A whopping 66.11 per cent of children possess “abnormal levels of sugar” in their body, found a pan-India survey. Of the 17,000 children screened over a period of three years, a total of 51.76 per cent male children were found having abnormal HbAlc (an indicator of diabetic control) levels, with the highest prevalence among children in the western zone.
“Western Zone had highest percentage of abnormality with 68.48 per cent while eastern and northern zone had 61.48 per cent and 64.71 per cent, respectively. Among the four zones, southern India showed the lowest percentage of abnormality with 54.95 per cent,” said Leena Chatterjee, Director, Fortis SRL Labs and SRL Strategic Initiatives, which carried out the survey.

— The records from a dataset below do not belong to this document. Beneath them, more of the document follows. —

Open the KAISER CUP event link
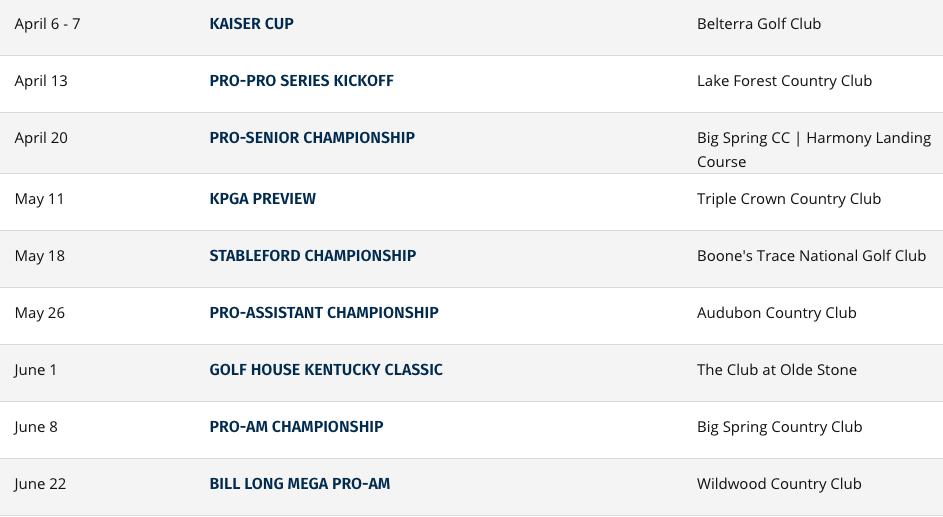 coord(251,24)
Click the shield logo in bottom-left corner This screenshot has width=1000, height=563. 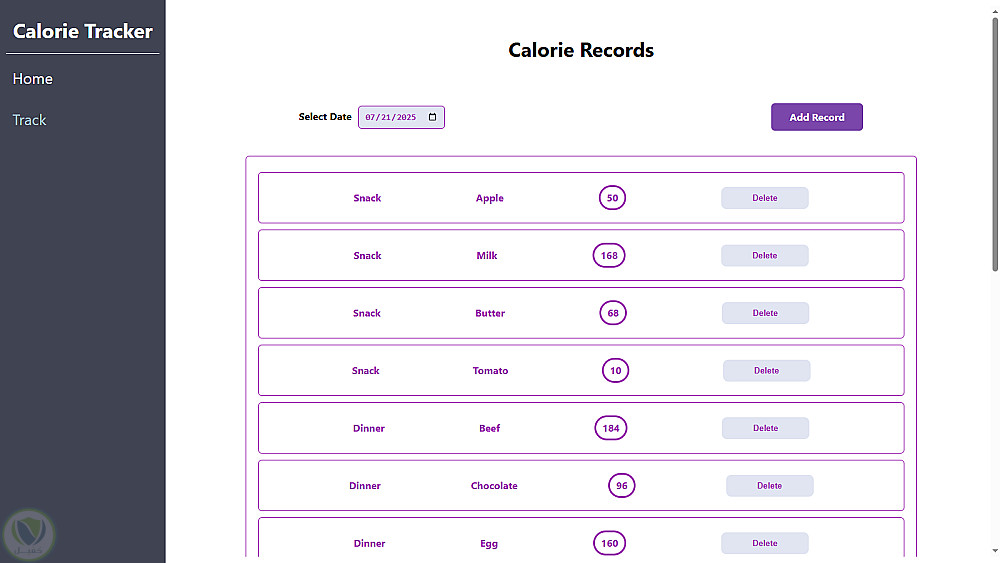tap(30, 535)
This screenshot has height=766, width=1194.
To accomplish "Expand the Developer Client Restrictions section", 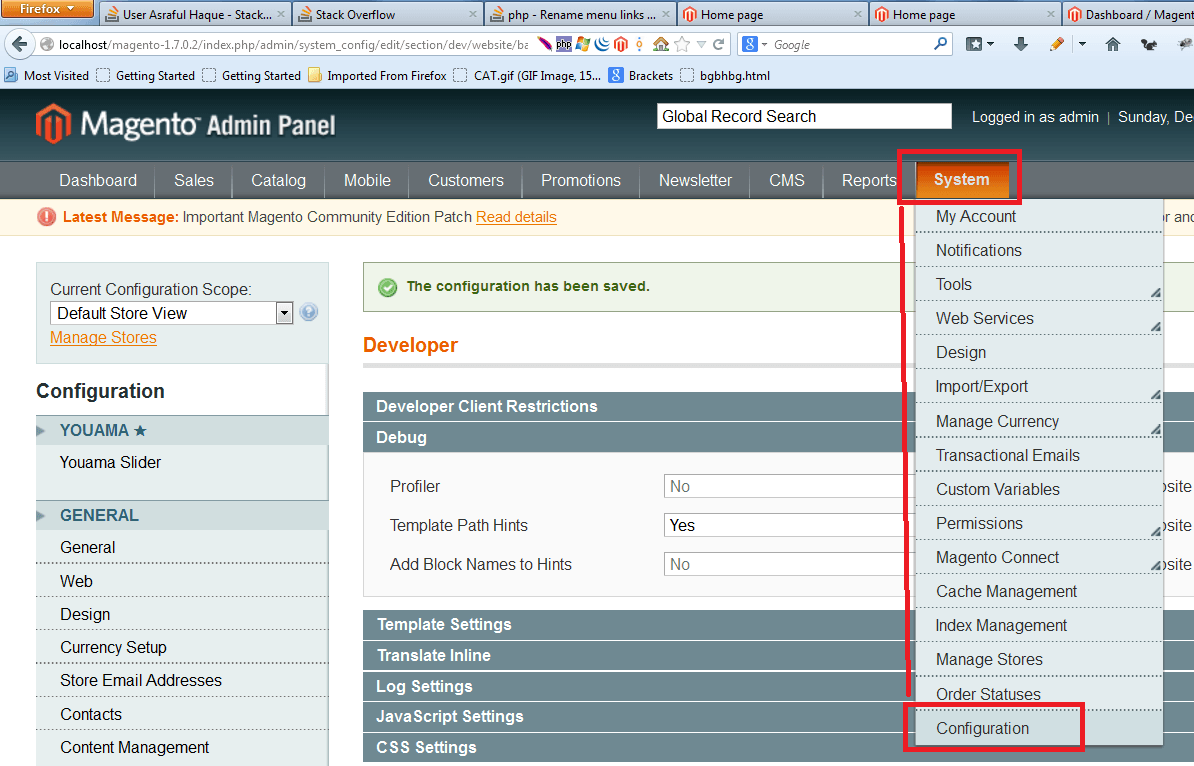I will [486, 406].
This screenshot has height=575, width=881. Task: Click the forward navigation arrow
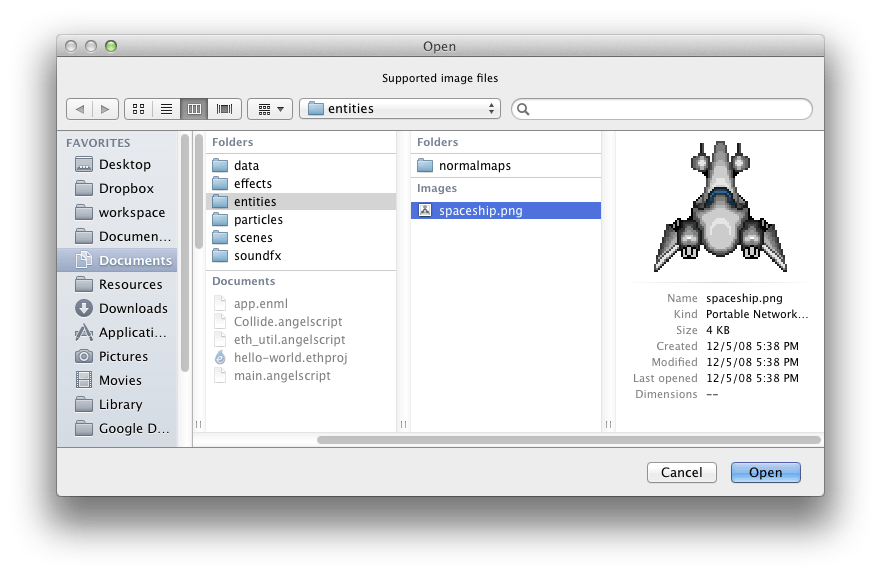pos(106,108)
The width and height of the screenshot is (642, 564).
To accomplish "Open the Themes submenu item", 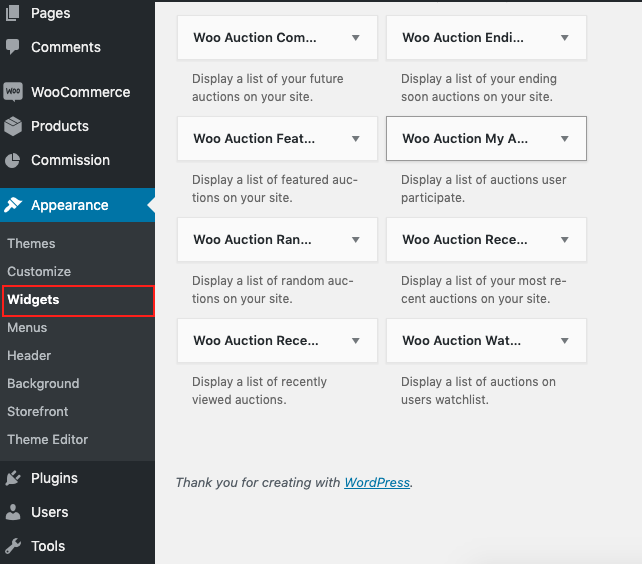I will click(31, 244).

The findings of the survey, conducted between 2012-2014, were released today on the occasion World Diabetes Day. The survey checked the response to diabetes therapy and diagnosis of pre-diabetes and diabetes in the children through HbA1c tests, said Chatterjee.

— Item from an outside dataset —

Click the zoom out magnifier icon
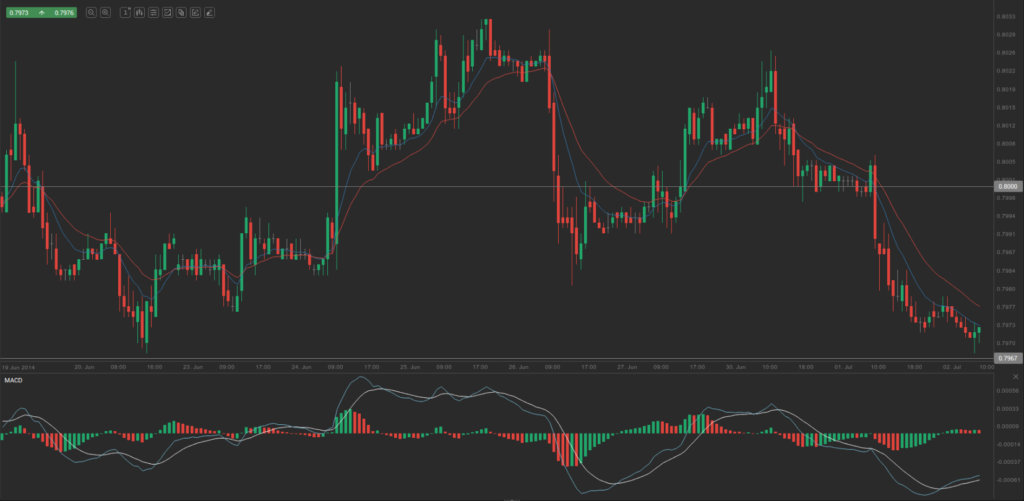coord(91,13)
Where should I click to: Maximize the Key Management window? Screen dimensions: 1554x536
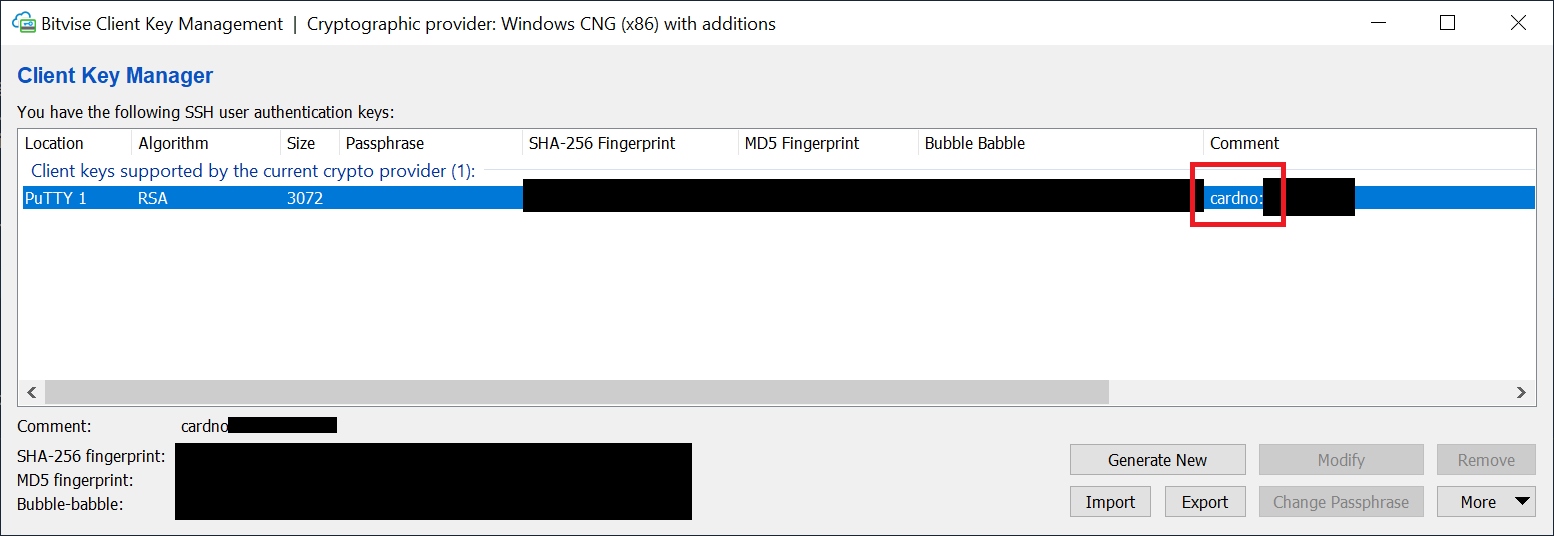pos(1447,23)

“Rapid urbanisation, change in eating habits and shifting more focus to indoor activities have resulted in dramatic lifestyle changes leading to chronic condition associated with abnormally high levels of sugar in children,” said Chatterjee.
Chatterjee asked people not to become alarmed with a diagnosis of pre-diabetes citing it is a warning sign and a chance to make changes for the better. “We understand that it’s pretty difficult to cut out sugar completely, but one can start by skipping it in milk, choosing non-sugary breakfasts, avoiding juice beverages, and limiting bread, pasta and rice.
“It is essential that children and adolescents get themselves tested if they are overweight with body weight exceeding 120 per cent of the ideal weight or they have positive family history among first and second degree relatives and if they have signs of insulin resistance,” Chatterjee said.
According to World Health Organization, 80 per cent of all new cases of diabetes are predicted to occur in the developing countries by 2025. In 2012, an estimated 1.5 million deaths were directly caused by diabetes and more than 80 per cent of diabetes deaths occur in low and middle income countries.